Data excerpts
== == ==

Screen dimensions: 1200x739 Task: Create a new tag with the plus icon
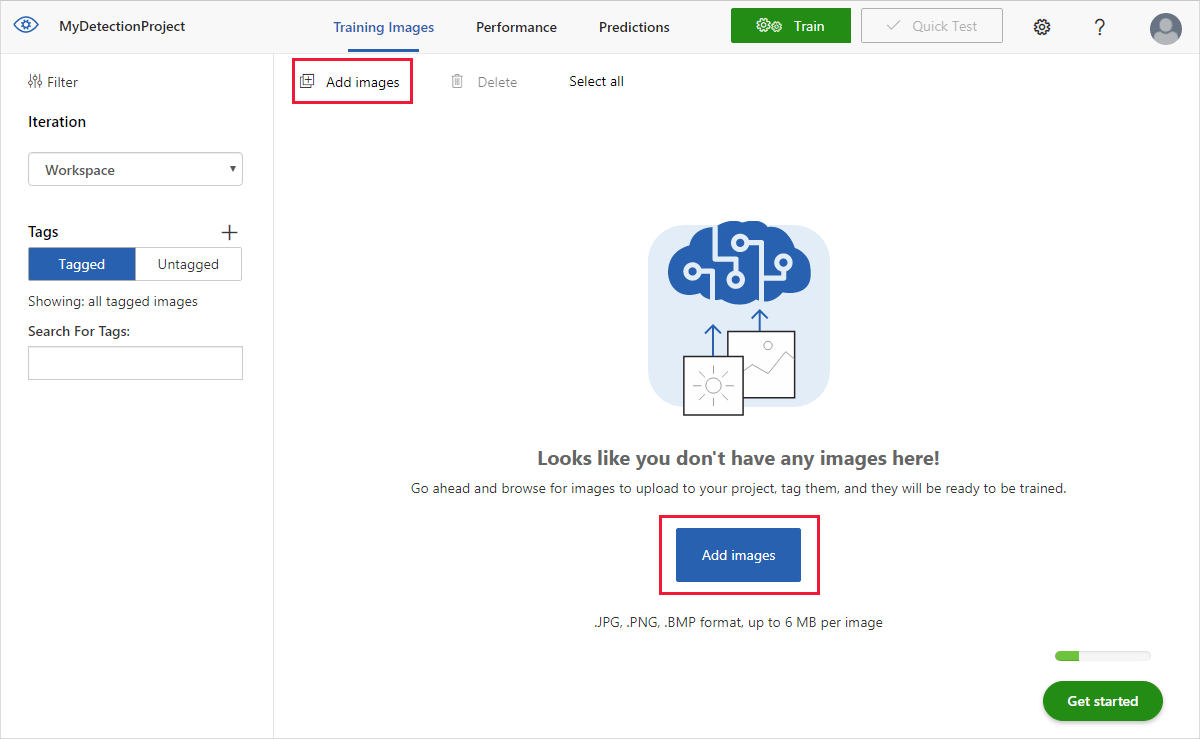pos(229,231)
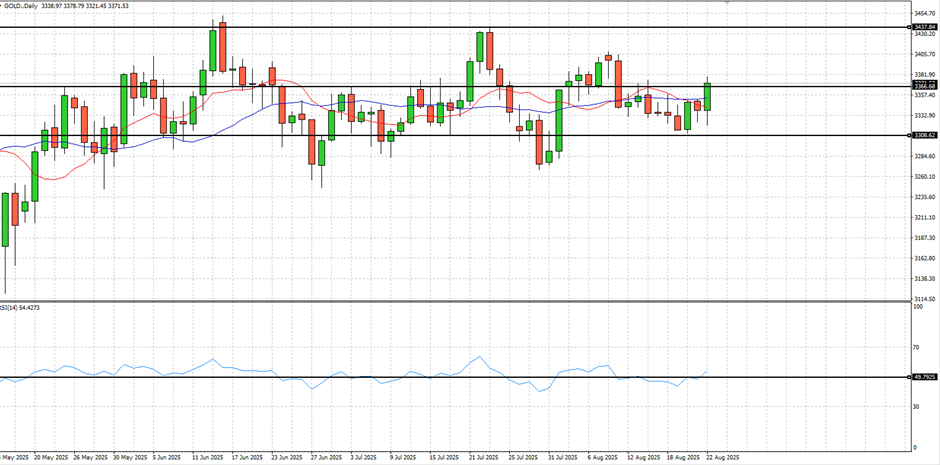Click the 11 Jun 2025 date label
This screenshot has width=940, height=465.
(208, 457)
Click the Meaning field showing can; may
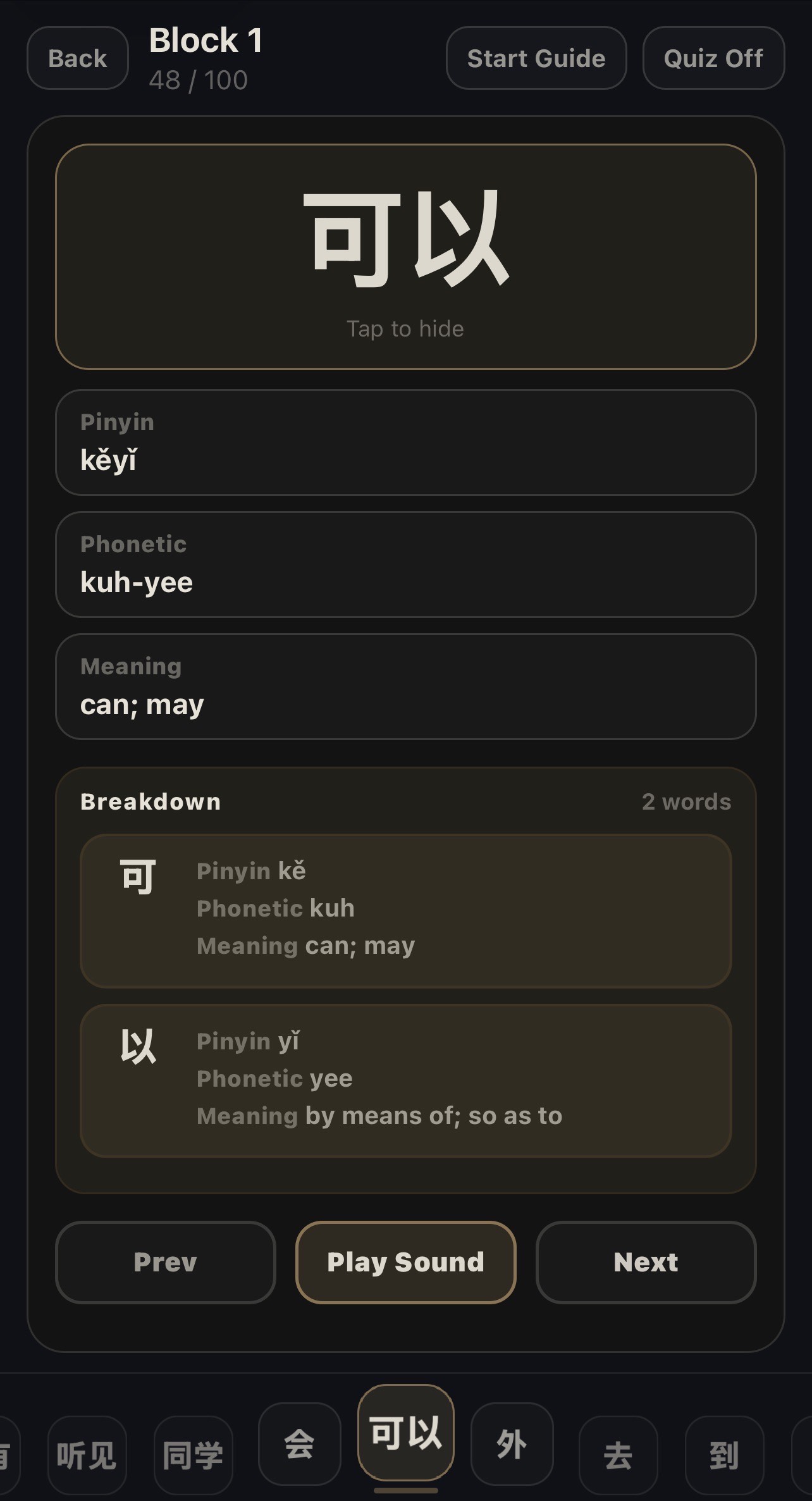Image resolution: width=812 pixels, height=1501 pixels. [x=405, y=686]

== == ==

### Task objective
Copy the entries character for character, excluding any pictures.

### Solution to the exercise
Screen dimensions: 1200x739 Task: Create a new tag with the plus icon
pos(229,231)
Click the 11 Jun 2025 date label
This screenshot has width=940, height=465.
(208, 457)
Click the Meaning field showing can; may
Image resolution: width=812 pixels, height=1501 pixels. [x=405, y=686]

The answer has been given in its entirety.